Uronic acid and their oligomer microanalysis by normal-phase partition chromatography with fluorescence derivatization

Abstract

Algal alginates, which consist of two uronic acids (i.e. D-mannuronate and L-guluronate), are important resources for a lot of industrial materials. The ratio of D-mannuronate to L-guluronate influences the physical properties of polysaccharide preparations and gels in industry. Furthermore, the influences of the percentage and configuration of each uronic acid oligomer on biological and physiochemical properties of polysaccharides have also been reported. Therefore, a highly sensitive analytical technique for uronic acids and their oligomers would be useful for both biological studies and manufacturers’ quality control.
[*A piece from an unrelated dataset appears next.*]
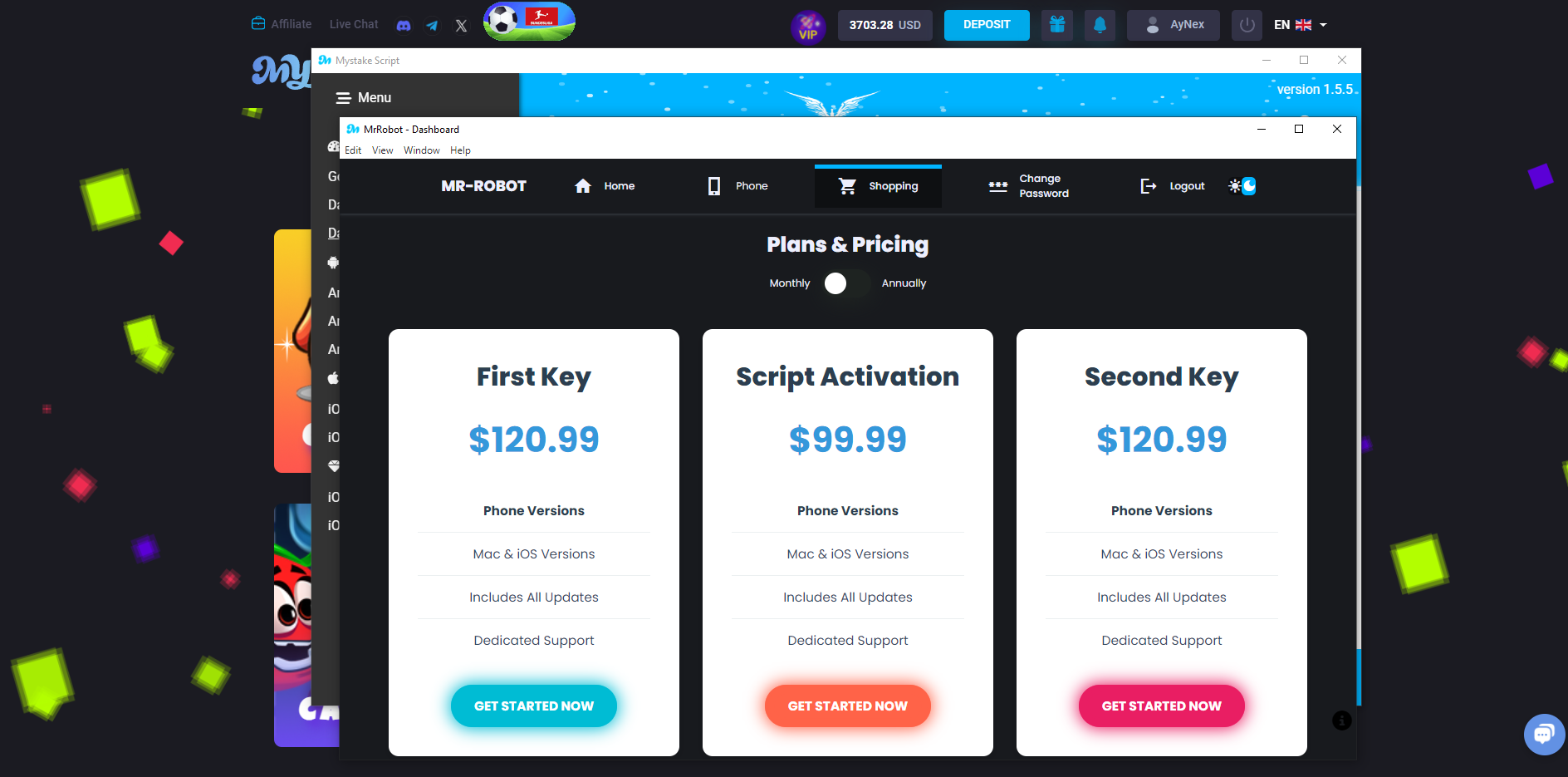This screenshot has height=777, width=1568.
Task: Open the AyNex account menu
Action: 1173,25

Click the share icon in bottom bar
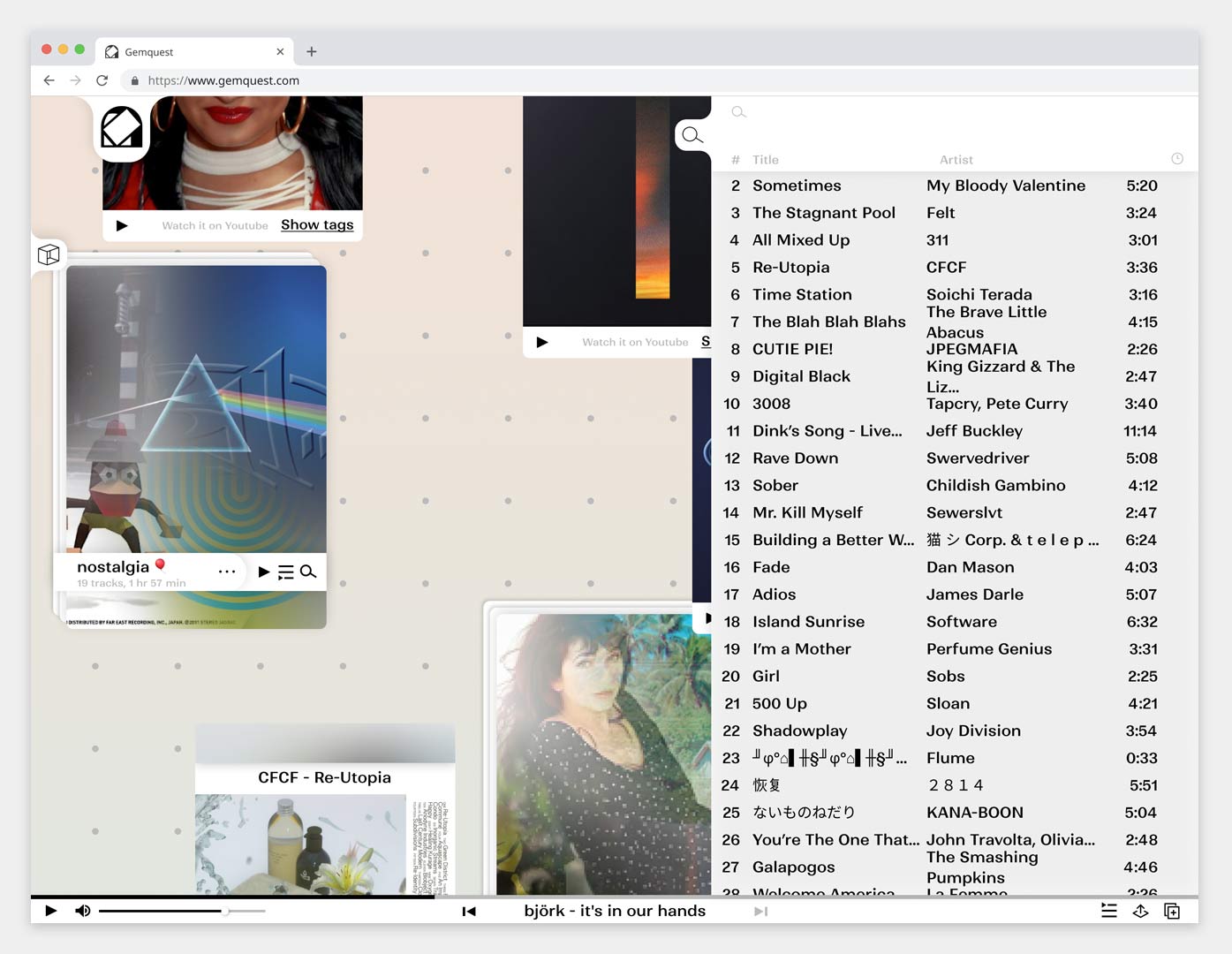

To develop a fluorimetric high-performance liquid chromatography (HPLC) technique for microanalysis for uronic acid monomers and oligomers, a saline mobile phase and the postcolumn fluorimetric determination system of reducing saccharides with benzamidine were combined. Fluorescence measurement was performed at 288 nm for excitation and 470 nm for emission. A linear gradient elution system was found to be a suitable method for the simultaneous microanalysis of uronic acid monomers and oligomers. The proposed method was successfully applied to uronic acid microanalysis and should prove useful for automated simultaneous microanalysis of uronic acid monomers and oligomers in alginate hydrolysates.